That requires some understanding of foreign exchange rates. The convention is to list the exchange rate as a fraction with the foreign country’s value in the numerator and the local currency in the denominator. For example, as of today, one dollar would buy about .72 euro, so the exchange rate in the US would be listed as €0.72/$1. One dollar would buy about 81.89 yen, so the exchange rate there is ¥81.89/$1.1 If we wanted to list the exchange rate of yen for euro, we could work it out using the US exchange rate to be ¥81.89/€0.72, or, dividing out, about ¥113.74/€1. Since we’re comparing currency instead of goods, we call this a nominal exchange rate.

If we stop to think about prices, this should mean that$1 worth of some random good that’s of uniform quality worldwide should be the same as €0.72 or ¥81.89 worth of that same good. Think, for example, about white sugar. Currently, Domino Sugar is listed on Amazon.com at $8.99 for a ten-pound bag. If my purchasing power is the same worldwide, then I should be able to get that same ten-pound bag for around (8.99*0.72) = €6.47 or for around (8.99*81.89) = ¥736.19. If I can, then my money is worth the same around the world – prices are all the same after I change my money. This is called purchasing power parity.

If purchasing power parity holds, then the price of a good in US dollars is the same, after conversion, as the price of a good in euro. That means the exchange rate of those currencies should be the same as the ratio of those prices. In symbols, we could define e as the nominal exchange rate, P as the local price, and P* as the foreign price. (This is the convention that Greg Mankiw uses in Brief Principles of Macroeconomics.) Then,

e = \frac{P\star}{P}

A real exchange rate, like all real variables, relates the prices of goods to each other. The classic example of a real price is to compare the price of a good you wish to buy with the number of hours you’d need to work to get it. If I make $22 per hour, and the price of Daron Acemoglu’s Introduction to Modern Economic Growth is $61.38 (currently), then regardless of the inflation rate or where our prices are pegged, the price of the book for me is 2.79 hours of work. In order to avoid having individual prices, I could peg the price not to hourly wages (which differ from person to person) but to some staple good. Given a $1.95 can of black beans, Daron’s book is worth 31.48 cans of beans, and I make around 11.28 cans of beans per hour. If we divide those out, we’ll get 31.48/11.28 = 2.79 hours per copy of Introduction to Modern Economic Growth.

Neat, huh?

So, if a real price relates the price of goods to each other, a real exchange rate relates local prices to each other. In general, this is done using what’s called a basket of goods that’s supposed to represent what a typical consumer buys in a year. Here, for simplicity, we’ll stick with one good.

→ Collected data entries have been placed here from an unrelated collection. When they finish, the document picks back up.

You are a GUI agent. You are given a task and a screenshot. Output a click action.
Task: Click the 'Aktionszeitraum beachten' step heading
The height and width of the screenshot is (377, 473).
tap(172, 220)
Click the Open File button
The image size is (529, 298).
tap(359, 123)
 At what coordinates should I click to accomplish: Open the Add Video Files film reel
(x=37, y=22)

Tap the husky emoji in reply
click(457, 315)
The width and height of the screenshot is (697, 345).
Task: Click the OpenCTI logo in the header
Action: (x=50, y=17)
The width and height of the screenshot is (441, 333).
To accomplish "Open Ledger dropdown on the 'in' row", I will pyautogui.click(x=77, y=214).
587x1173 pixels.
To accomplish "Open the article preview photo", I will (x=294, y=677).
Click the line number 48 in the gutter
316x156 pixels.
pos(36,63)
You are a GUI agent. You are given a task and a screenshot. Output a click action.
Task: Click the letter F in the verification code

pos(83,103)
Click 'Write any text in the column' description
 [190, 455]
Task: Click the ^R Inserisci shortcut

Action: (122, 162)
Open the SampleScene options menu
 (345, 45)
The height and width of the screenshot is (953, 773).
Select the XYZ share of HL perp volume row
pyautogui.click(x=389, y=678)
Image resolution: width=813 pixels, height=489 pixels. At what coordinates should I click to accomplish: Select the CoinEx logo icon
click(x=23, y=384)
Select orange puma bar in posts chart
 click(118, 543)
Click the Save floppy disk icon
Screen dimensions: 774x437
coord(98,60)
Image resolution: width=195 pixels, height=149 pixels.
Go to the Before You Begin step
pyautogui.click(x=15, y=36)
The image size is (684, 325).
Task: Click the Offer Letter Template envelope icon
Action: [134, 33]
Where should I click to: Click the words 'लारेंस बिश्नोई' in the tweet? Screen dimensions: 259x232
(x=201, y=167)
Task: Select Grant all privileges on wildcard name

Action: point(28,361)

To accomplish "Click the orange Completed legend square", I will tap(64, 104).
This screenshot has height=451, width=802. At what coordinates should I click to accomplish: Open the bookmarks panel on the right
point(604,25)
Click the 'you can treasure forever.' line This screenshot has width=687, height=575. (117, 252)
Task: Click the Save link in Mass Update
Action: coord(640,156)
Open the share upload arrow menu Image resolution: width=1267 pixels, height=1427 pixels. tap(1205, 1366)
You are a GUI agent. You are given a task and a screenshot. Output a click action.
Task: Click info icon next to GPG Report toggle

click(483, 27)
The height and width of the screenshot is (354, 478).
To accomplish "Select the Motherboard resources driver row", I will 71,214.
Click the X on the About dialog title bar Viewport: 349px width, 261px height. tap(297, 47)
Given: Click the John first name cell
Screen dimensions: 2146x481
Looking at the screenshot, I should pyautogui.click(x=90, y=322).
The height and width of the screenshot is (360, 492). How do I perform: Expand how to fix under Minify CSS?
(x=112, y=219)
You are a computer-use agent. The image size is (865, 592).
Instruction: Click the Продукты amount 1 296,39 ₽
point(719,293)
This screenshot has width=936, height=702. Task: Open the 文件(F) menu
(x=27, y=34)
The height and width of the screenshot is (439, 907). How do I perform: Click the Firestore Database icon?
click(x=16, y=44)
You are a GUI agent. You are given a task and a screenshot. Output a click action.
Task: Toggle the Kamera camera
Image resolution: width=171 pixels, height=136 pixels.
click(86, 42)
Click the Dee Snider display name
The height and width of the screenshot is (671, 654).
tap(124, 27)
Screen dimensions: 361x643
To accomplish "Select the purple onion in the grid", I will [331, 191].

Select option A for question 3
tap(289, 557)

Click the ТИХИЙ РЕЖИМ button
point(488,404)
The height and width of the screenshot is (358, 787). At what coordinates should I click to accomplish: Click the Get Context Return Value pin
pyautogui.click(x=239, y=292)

If purchasing power parity holds, then the ratio of those prices should be 1/1 after we correct for the foreign exchange rate. So, if we define RER as the real exchange rate between two countries, then

RER = e \times P \times \frac{1}{P\star}

Or, in other words, prices are the same after you exchange your money. That is, with purchasing power parity, the real exchange rate is 1. More simply, if purchasing power parity holds, then prices should be the same whether you change your money into a foreign currency or not.

1 I’m rounding all prices to the nearest hundredth for simplicity.